17 Mayıs 2009 Pazar

Uzay Yolu ve ben...

Kendine T’Pol ismini mahlas olarak seçen birinin vizyona yeni giren Uzay Yolu filmini açılış günü seyretmesi gerekirdi ama arkadaşlarımla birlikte izleyebilmek için düne kadar bekledim.

Esasında tam olarak bir “trekkie” sayılmam; “Qapla” dışında Klingonca bilmiyorum, evde küçük “Enterprise” maketlerim yok, hatta bir Enterprise mürettebat t-shirt’üm bile yok. Kütüphanemde 6-7 tane Star Trek kitabım ve bir de Klingon “Day of Honor” üzerine birkaç hikayeden oluşan ansiklopedi boyutlarında bir kitabım var. Tüm versiyonlar içindeki en favori kaptanım Jean Luc Picard yani Patrick Stewart. Mumya müzesinde onun mumyasıyla çekilmiş bir resmim var. En sevdiğim film de sanırım "First Contact". Hepsi bu…

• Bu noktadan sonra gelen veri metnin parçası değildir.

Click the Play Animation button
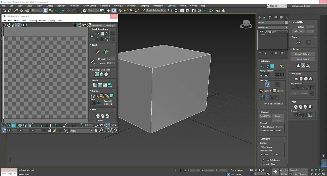The width and height of the screenshot is (327, 176). coord(260,170)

Blogumu oluştururken galiba DigiTürk’te Uzay Yolu’nun versiyonlarından biri oynuyordu ve mahlas olarak aklıma T’Pol geliverdi. Fiziken kendisine benzemeyi çok isterdim ama alaka sıfır:) hatta -5 falan da denebilir. Bazı zamanlar kendimi gerçekten uzaydan gelmiş gibi hissettiğim de oluyor hani. Vulcan'lılar kadar mantıklı olmayı da isterdim doğrusu.

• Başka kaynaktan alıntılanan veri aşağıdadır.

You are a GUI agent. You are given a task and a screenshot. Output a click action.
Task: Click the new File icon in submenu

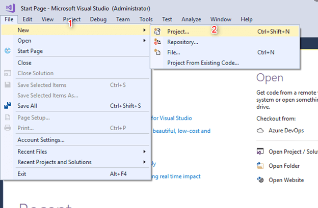[157, 52]
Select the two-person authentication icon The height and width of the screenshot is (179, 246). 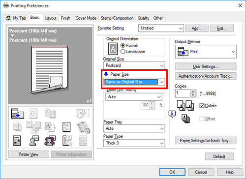(50, 141)
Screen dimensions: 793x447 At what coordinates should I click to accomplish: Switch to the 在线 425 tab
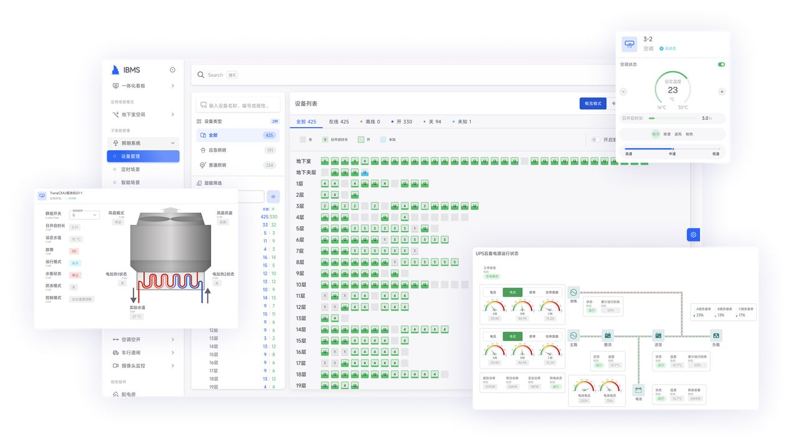pos(338,122)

Temel olarak Uzay Yolu dizilerinin tüm versiyonlarını severek izledim ve fırsat bulsam yine izlerim. Gemideki hayat tarzı tam bana göre. Kamaralarda gereksiz hiçbir şey yok. Üniforma giyildiği için giysi problemi sıfır. Herkesin görevi ve acil durumlardaki görev yerleri belli. Performansına göre rütbesi yükseltiliyor, kahramanlıkları ödüllendiriliyor. “Food Replicator” sayesinde istediğiniz yemeği birkaç saniyede hazırlatabiliyorsunuz. Şişman kimse olmadığına göre kalori içeriği filan da kontrollü olsa gerek.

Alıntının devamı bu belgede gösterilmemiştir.